California stands poised to fill the US leadership vacuum in the battle against climate change, analysts say, as the state’s governor Jerry Brown headed to China on Friday for a high-profile visit largely centered on environmental issues.
No sooner had President Donald Trump made his announcement on Thursday to pull out of the landmark Paris climate deal, that Brown fired off a statement decrying the decision and vowing to push ahead with ambitious climate policies.
“Donald Trump has absolutely chosen the wrong course. He’s wrong on the facts… he’s wrong on the science,” said Brown before embarking on his weeklong China trip.
“California will resist this misguided and insane course of action,” added the 79-year-old politician who has long championed environmental causes. “Trump is AWOL but California is on the field, ready for battle.”
Experts said the Golden State, which has the sixth largest economy in the world, was well placed to pick up the mantle of leadership on the international stage given its aggressive policies on climate issues.
“California has had a remarkable history already of leading the way on climate change, especially on climate change regulation, and it has the most ambitious economy-wide climate target in the United States,” said Cara Horowitz, co-executive director of the Emmett Institute on Climate Change and the Environment at UCLA.
“So it has served as a beacon of sanity in some way for the United States and through the world on climate policy,” she added.
The state — which has some of the worst air pollution in the country — in the last decade has dramatically slashed its climate-warming emissions.
It has pledged to cut greenhouse gas emissions to 1990 levels by 2020 and to 40 percent below 1990 levels by 2030.

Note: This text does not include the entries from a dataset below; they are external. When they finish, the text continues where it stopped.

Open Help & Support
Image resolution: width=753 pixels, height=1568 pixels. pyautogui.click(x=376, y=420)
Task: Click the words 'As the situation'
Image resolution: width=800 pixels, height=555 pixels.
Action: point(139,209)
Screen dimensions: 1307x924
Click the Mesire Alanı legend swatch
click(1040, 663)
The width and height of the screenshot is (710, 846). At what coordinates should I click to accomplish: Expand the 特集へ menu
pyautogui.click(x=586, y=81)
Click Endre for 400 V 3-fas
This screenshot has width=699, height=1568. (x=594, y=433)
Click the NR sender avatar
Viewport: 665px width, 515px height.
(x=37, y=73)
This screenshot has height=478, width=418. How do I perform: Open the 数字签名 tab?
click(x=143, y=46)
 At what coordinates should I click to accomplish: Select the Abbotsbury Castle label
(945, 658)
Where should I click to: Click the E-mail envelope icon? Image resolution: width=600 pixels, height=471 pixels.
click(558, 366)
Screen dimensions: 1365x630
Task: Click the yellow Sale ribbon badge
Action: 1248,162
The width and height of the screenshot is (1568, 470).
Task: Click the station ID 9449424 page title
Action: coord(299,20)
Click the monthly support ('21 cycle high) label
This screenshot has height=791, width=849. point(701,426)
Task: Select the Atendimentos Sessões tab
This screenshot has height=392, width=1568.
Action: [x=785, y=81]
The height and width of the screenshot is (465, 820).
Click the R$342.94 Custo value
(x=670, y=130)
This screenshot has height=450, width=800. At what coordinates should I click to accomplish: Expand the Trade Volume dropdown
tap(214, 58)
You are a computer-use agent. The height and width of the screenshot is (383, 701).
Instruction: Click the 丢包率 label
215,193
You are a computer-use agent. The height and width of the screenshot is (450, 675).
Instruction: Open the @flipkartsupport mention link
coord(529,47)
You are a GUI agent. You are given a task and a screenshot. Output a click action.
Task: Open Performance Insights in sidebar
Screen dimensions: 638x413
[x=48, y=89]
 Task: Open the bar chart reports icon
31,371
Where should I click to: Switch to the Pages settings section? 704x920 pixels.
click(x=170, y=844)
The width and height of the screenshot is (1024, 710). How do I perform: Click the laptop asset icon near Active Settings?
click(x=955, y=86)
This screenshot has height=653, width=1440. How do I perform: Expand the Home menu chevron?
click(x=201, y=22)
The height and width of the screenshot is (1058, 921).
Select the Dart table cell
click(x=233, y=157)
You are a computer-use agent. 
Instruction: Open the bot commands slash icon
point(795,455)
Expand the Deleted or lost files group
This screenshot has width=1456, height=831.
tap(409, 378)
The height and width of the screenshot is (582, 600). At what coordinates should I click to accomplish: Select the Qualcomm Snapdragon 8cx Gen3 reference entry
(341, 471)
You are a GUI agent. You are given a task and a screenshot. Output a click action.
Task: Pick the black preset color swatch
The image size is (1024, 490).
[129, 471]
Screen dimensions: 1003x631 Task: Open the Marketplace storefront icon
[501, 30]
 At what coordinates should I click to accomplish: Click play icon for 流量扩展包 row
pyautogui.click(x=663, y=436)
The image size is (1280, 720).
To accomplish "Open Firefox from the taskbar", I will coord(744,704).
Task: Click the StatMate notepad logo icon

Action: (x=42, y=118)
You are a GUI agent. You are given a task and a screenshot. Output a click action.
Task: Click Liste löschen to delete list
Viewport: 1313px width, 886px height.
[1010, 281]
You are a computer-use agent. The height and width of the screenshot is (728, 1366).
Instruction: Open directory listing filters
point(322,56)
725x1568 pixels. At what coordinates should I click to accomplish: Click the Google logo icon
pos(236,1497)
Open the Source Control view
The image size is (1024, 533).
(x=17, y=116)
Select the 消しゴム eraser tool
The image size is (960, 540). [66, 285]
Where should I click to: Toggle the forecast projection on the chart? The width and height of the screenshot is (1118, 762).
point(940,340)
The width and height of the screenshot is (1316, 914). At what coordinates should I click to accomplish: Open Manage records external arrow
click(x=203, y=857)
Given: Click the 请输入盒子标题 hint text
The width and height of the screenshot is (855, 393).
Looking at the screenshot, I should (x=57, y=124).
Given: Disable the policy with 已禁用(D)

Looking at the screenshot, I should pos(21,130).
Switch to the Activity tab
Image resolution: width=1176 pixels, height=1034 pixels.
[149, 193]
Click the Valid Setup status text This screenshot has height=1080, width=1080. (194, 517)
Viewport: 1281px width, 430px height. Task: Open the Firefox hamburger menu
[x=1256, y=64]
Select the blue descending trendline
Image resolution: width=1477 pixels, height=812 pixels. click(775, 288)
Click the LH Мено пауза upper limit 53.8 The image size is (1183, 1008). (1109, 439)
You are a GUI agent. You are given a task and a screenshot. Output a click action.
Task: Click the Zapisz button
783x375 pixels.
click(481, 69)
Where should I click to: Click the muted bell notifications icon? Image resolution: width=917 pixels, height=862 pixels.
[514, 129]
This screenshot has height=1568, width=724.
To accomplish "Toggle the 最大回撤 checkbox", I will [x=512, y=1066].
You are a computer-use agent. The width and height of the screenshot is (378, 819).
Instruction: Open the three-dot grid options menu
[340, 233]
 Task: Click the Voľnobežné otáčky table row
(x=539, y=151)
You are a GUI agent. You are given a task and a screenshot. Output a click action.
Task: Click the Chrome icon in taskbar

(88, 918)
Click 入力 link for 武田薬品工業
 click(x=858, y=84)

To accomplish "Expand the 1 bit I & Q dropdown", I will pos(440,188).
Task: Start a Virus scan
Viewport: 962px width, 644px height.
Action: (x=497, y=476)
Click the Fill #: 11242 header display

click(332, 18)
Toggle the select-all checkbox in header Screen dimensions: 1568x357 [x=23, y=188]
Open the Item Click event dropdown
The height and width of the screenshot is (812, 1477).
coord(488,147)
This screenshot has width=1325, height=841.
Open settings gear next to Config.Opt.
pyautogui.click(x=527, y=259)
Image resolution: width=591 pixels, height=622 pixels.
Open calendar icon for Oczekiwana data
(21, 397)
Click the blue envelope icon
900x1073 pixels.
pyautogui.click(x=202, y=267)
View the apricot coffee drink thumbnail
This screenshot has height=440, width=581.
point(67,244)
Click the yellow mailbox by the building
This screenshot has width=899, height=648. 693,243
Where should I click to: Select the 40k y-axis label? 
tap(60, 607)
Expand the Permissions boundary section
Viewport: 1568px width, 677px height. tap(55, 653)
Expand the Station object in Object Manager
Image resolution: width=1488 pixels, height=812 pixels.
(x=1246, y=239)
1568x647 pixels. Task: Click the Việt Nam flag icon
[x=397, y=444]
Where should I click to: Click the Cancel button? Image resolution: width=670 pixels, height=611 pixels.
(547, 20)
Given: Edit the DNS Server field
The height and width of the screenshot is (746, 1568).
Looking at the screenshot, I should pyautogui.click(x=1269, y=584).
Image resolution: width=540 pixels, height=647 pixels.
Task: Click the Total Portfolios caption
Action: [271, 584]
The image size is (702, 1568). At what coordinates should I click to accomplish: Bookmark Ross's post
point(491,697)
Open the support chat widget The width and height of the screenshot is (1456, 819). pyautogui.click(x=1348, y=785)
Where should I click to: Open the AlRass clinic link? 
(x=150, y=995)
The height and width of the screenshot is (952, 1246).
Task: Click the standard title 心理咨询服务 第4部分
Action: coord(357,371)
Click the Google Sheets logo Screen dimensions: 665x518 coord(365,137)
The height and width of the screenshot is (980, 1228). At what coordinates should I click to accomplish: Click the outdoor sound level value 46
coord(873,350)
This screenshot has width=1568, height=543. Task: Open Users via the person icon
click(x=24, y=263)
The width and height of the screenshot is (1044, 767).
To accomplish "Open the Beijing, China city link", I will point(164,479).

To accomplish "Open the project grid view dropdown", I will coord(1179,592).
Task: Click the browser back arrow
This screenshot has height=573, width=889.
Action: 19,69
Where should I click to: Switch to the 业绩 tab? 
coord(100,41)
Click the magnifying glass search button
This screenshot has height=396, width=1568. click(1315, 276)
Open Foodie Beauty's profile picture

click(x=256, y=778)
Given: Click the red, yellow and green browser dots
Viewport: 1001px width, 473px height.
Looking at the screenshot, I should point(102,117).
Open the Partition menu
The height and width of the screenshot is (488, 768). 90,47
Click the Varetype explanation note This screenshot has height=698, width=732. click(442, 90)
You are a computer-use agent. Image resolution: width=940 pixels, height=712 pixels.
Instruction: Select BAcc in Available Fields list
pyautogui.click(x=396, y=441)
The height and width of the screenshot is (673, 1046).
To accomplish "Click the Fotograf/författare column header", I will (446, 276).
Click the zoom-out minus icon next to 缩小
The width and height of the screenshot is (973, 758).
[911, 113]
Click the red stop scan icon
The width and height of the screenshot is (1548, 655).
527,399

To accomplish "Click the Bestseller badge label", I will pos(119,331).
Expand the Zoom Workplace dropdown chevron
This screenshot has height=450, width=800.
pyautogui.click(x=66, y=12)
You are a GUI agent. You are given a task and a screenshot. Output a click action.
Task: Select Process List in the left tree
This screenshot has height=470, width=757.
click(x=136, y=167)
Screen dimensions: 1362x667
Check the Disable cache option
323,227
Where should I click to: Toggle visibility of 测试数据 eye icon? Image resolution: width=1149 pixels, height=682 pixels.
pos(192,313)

California also has its own vehicle-emissions standards — exceeding federal standards — which have been adopted by more than a dozen other states.
In addition, it has led the way in promoting solar energy and electric cars and has the largest fleet of zero-emissions vehicles in the country.
Experts say such aggressive action, which has served as a blueprint for the rest of the country as well as other nations, including China, puts the western state in a prime position to continue leading the charge against climate change.
“In some ways, California has been leading all along… and the governor, by sheer force of will and passion, will continue to accelerate that work,” said Evan Gillespie, deputy director at the Sierra Club, where he oversees California’s clean energy program.
“I think the administration in (Washington) DC has only emboldened both the public and elected officials in the state to step up and go bigger.”
He added that California’s long struggle with air quality and its reputation as the nation’s green trailblazer meant there was no turning back for the state.
“There’s a lot of momentum that is already built into our economy that is propelling us toward a cleaner future,” he said. “I think the cost (of turning back) is too high not only from a climate perspective but from an economic perspective.”
Experts also noted that despite all the theatrics surrounding Trump’s decision to withdraw from the Paris climate agreement and efforts by his administration to undermine clean energy policies, individual states and cities still make their own decisions on a host of issues, including climate, and California is a prime example.
“The world will now be looking at California, China, the European Union and others who are willing to take up the mantle of leadership,” Horowitz noted.
“California is certainly at the forefront now of US climate policy and there is tremendous political will to continue to serve that role.”